A defect detector is a device used on railroads to detect and signal problems in passing trains. The detectors are normally integrated into the tracks and often include sensors to detect several different kinds of problems that could occur. Defect detectors were one invention which enabled American Railroads to eliminate the caboose at the rear of the train, as well as various station agents stationed along the route to detect unsafe conditions. The use of defect detectors has since spread to other overseas railroads.
As early as the 1940s, automatic defect detectors were installed to improve what was normally done with the human eye by railroad workers. The detectors would transmit their data via wired links to remote read-outs in stations, offices or interlocking towers. If a defect was detected, an alarm would sound and the employee on duty would bring the train to a halt using hand or automatic signals.

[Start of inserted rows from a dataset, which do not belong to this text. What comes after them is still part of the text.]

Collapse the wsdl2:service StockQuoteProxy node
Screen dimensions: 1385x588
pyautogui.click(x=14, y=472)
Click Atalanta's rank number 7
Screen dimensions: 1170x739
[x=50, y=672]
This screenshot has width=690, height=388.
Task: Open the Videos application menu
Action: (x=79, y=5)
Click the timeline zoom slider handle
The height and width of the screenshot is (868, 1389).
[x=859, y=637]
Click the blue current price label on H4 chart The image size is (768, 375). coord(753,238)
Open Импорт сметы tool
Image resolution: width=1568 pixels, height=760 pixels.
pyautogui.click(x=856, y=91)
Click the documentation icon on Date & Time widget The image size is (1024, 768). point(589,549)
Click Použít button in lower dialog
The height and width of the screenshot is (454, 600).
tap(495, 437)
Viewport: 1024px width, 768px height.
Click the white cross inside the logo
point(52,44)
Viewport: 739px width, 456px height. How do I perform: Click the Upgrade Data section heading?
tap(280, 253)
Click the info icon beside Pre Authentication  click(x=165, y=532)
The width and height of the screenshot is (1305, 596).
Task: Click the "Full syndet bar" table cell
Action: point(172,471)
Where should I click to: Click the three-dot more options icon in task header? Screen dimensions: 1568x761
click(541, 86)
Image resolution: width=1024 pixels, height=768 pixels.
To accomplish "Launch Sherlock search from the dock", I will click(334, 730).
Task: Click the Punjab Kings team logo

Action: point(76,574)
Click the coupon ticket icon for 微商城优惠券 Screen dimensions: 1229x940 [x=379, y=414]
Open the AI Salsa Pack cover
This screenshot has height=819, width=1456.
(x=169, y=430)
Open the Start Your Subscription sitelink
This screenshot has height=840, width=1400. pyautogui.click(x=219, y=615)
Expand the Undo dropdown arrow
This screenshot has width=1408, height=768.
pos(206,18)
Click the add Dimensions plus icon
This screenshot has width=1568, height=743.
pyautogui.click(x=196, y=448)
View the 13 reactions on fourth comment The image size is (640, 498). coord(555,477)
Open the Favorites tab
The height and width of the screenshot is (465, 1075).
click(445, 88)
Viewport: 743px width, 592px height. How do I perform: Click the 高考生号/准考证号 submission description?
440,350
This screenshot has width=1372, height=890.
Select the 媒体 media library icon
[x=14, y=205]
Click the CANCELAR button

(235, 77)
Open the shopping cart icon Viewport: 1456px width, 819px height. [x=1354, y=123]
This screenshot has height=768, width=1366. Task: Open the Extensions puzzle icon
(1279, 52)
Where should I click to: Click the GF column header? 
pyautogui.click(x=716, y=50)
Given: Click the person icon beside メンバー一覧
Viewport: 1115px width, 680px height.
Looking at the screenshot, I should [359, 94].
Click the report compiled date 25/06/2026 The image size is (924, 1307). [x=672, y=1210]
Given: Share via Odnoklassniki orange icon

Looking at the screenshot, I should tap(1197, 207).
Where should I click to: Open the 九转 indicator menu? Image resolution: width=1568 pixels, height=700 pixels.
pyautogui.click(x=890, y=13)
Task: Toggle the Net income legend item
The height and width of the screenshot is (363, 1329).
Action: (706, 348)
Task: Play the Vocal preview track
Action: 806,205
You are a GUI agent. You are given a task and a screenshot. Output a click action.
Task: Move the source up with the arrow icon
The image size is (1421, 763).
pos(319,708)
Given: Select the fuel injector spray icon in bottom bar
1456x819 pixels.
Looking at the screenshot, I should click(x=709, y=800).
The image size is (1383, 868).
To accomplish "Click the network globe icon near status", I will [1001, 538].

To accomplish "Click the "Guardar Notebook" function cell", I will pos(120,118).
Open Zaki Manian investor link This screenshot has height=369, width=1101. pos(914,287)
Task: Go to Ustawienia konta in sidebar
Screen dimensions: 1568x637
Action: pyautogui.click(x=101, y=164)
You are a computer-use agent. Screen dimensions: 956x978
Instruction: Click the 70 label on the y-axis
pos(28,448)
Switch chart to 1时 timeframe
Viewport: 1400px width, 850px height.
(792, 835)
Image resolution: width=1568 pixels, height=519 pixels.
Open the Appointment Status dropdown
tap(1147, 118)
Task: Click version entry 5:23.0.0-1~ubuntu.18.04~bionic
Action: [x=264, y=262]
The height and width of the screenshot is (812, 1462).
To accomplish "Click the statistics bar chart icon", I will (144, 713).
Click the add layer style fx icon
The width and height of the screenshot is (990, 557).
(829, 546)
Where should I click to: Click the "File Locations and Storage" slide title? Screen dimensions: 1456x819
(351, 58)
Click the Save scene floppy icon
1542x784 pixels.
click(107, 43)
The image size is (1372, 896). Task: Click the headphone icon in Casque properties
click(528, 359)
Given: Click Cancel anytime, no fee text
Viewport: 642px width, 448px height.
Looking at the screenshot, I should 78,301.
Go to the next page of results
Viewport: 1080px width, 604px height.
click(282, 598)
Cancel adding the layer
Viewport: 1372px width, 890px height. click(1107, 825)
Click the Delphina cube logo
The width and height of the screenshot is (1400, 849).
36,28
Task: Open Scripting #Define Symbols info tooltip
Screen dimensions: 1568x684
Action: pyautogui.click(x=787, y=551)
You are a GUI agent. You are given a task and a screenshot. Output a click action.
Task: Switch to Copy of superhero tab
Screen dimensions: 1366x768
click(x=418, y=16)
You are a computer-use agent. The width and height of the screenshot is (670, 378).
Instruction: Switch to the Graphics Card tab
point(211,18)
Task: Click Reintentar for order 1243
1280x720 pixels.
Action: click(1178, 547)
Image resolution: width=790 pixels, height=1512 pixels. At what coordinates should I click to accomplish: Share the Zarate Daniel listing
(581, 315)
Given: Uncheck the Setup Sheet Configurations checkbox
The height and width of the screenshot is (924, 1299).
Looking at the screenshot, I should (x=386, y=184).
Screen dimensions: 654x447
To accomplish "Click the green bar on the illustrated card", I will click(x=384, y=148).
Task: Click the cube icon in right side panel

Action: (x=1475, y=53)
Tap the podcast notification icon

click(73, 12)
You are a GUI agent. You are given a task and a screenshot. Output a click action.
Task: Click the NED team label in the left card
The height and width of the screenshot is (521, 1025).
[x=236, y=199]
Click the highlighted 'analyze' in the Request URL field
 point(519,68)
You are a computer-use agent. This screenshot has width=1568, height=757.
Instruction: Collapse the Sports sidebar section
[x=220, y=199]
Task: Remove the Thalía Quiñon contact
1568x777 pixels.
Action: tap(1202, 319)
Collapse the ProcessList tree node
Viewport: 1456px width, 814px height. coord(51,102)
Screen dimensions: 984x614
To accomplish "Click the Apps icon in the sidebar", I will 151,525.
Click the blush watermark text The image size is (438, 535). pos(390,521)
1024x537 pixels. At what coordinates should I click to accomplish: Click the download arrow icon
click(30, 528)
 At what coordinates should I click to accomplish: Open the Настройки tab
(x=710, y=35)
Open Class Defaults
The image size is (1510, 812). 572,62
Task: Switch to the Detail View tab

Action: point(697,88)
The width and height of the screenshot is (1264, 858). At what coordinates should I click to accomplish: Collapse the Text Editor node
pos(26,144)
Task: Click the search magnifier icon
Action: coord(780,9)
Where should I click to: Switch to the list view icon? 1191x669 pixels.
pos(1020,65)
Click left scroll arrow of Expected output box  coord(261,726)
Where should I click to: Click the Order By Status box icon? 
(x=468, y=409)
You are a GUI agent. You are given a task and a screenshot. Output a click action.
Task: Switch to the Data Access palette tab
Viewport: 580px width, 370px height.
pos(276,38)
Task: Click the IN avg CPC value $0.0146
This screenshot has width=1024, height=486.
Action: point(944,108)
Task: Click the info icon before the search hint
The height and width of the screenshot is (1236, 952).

To this day some rail lines, mostly passenger routes with a very high traffic density, maintain centralized readout, non-talking detectors. This is due to the large and confusing volume of radio traffic a talking detector would generate. When an error signal is received a dispatcher or operator will contact the train via radio and bring it to a halt, manually transmitting the error message.
Defect detectors are used by railroads to more closely monitor the status of their trains, but they are also used by railfans that are carrying scanners to listen in on the railroad's radio chatter. Railfans are often able to gauge where trains are by listening for the detectors' transmissions; in doing so, the railfans can more precisely predict when a train will pass a specific location to improve their chances of photographing the trains.